══ PROVIDED RECORDS ══

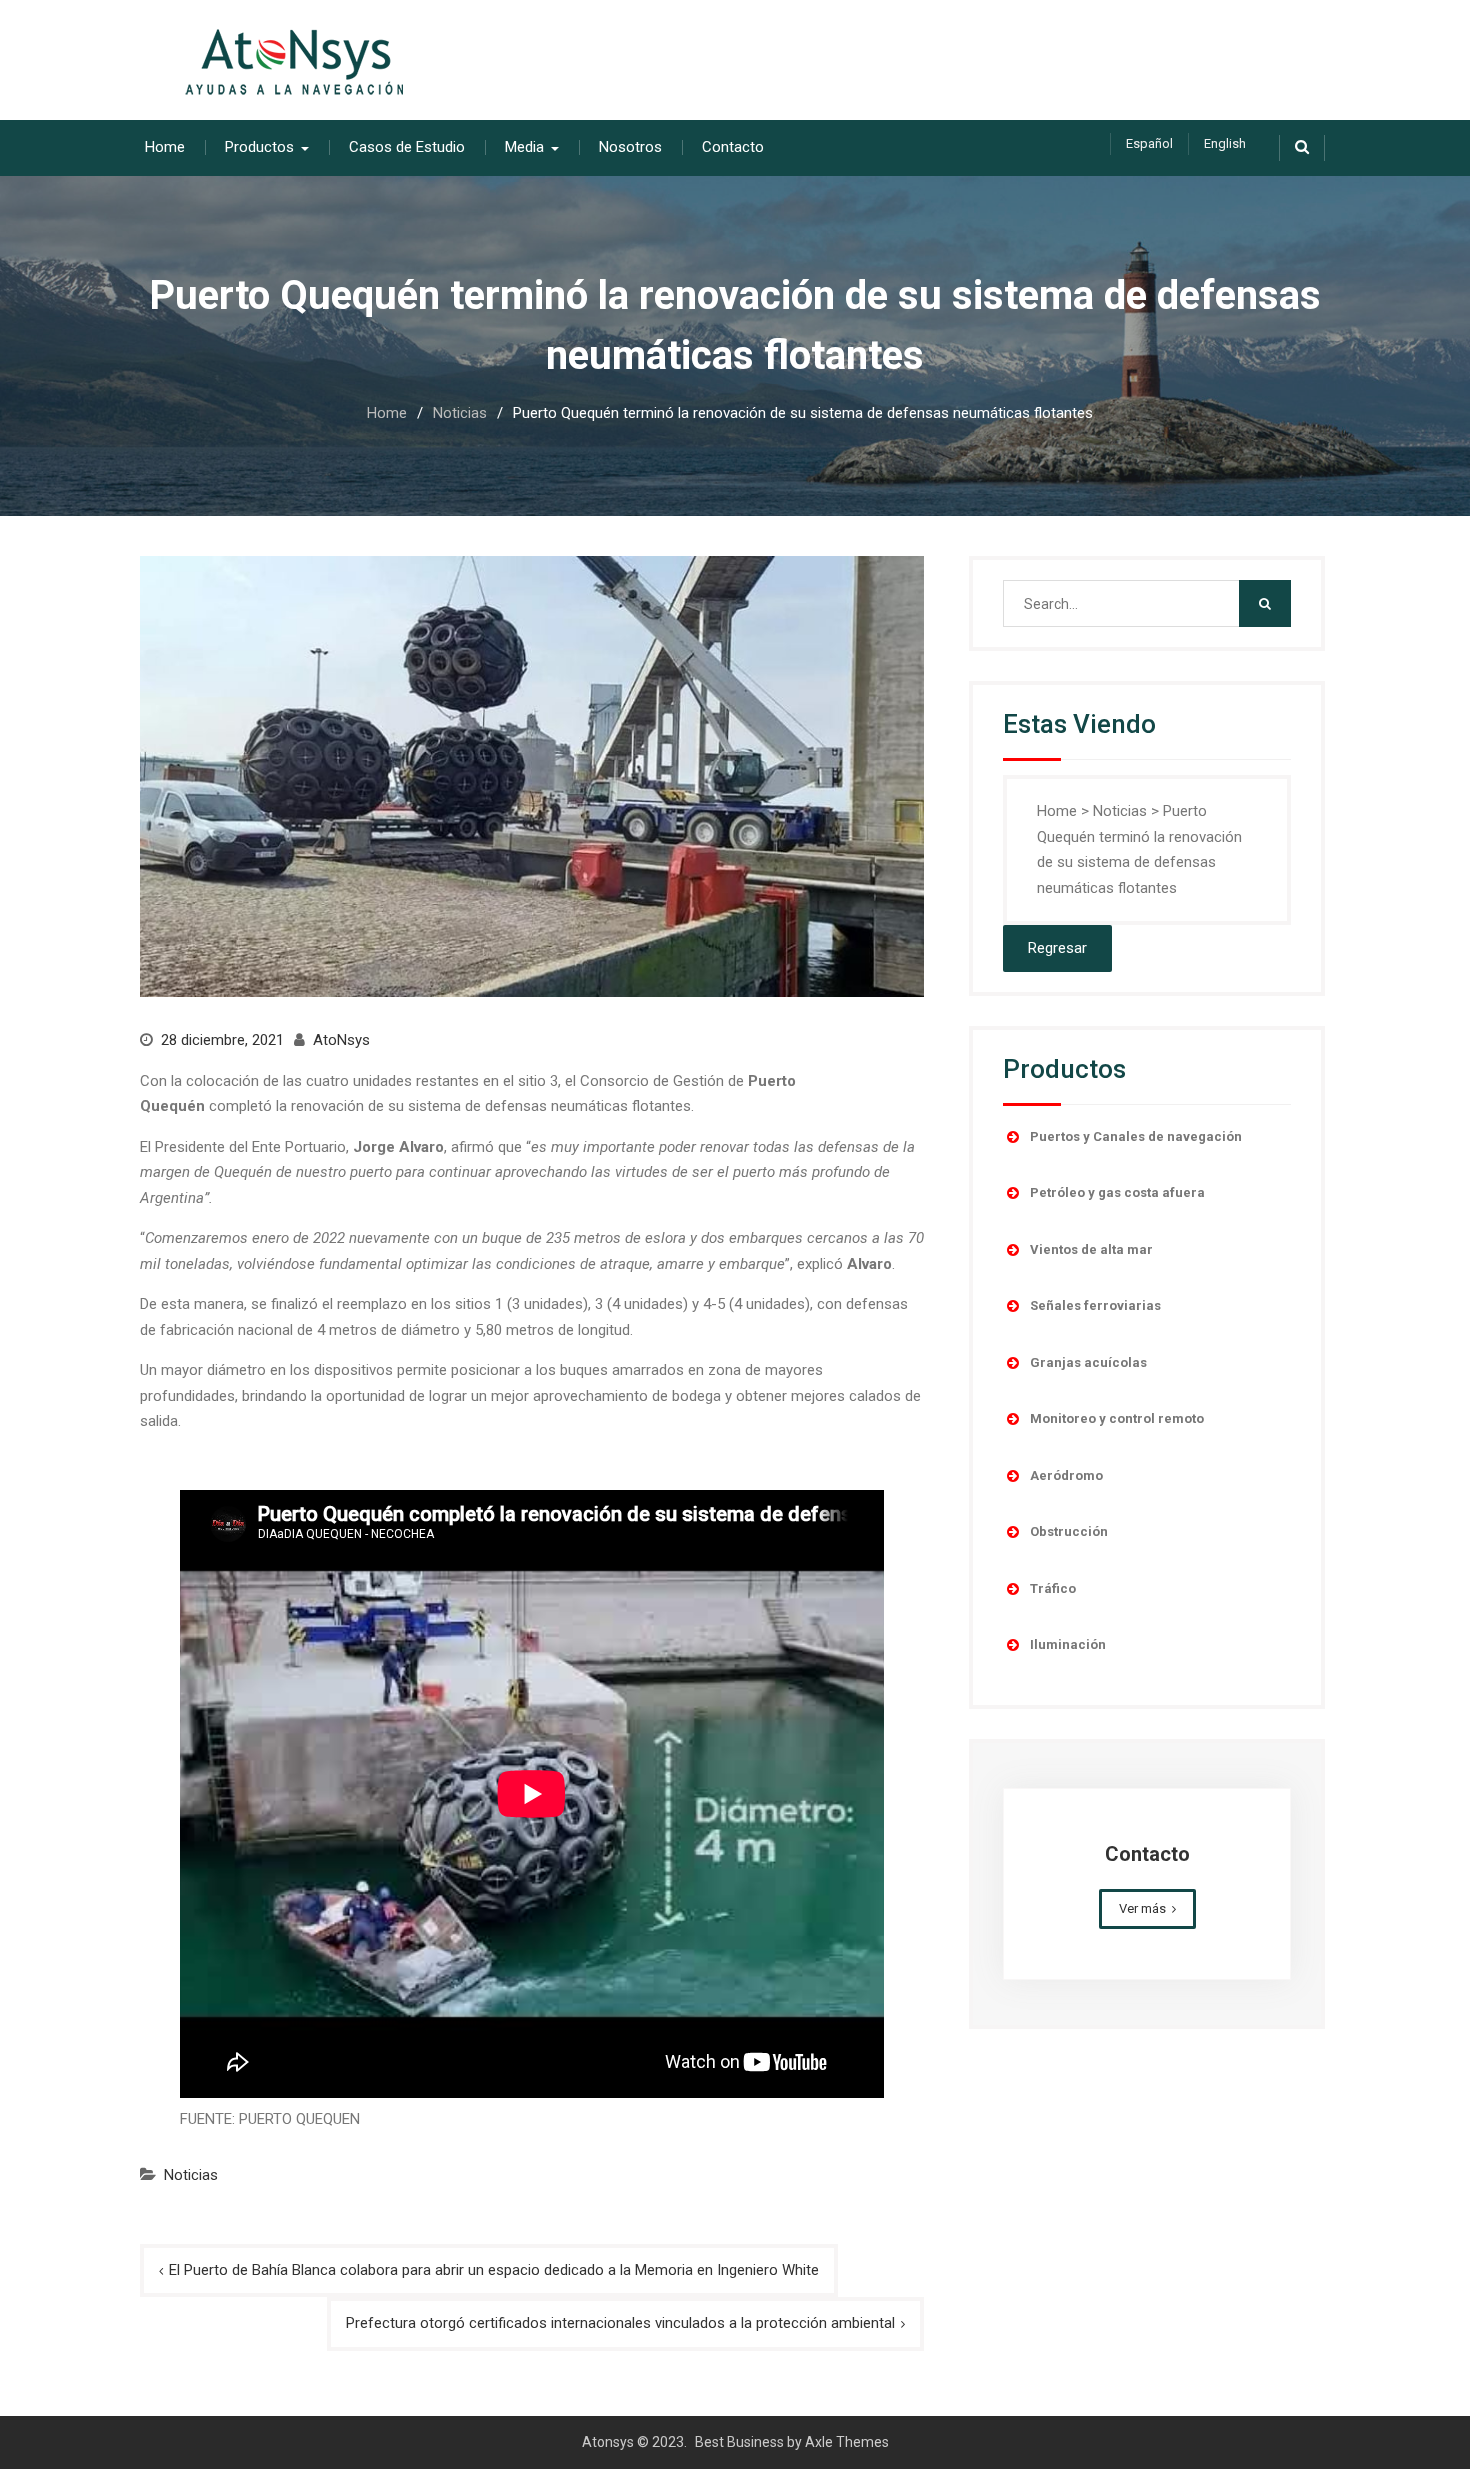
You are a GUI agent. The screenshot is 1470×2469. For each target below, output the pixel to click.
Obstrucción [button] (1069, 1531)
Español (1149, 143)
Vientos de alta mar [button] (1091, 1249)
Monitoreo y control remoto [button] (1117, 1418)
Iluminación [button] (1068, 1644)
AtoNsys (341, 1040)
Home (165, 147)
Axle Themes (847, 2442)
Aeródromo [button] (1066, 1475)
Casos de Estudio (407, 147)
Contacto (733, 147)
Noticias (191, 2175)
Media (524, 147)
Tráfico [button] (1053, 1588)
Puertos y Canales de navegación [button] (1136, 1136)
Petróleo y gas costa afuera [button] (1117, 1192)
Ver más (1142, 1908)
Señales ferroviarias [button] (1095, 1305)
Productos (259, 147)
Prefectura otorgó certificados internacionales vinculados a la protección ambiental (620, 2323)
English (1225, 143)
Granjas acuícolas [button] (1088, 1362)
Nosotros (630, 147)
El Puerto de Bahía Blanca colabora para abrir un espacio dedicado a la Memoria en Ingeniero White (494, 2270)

═══

[TASK]: Output all the data above verbatim, leaving out images.

[EXPECTED ANSWER]:
You are a GUI agent. The screenshot is 1470×2469. For each target below, output the pixel to click.
Obstrucción [button] (1069, 1531)
Español (1149, 143)
Vientos de alta mar [button] (1091, 1249)
Monitoreo y control remoto [button] (1117, 1418)
Iluminación [button] (1068, 1644)
AtoNsys (341, 1040)
Home (165, 147)
Axle Themes (847, 2442)
Aeródromo [button] (1066, 1475)
Casos de Estudio (407, 147)
Contacto (733, 147)
Noticias (191, 2175)
Media (524, 147)
Tráfico [button] (1053, 1588)
Puertos y Canales de navegación [button] (1136, 1136)
Petróleo y gas costa afuera [button] (1117, 1192)
Ver más (1142, 1908)
Señales ferroviarias [button] (1095, 1305)
Productos (259, 147)
Prefectura otorgó certificados internacionales vinculados a la protección ambiental (620, 2323)
English (1225, 143)
Granjas acuícolas [button] (1088, 1362)
Nosotros (630, 147)
El Puerto de Bahía Blanca colabora para abrir un espacio dedicado a la Memoria en Ingeniero White (494, 2270)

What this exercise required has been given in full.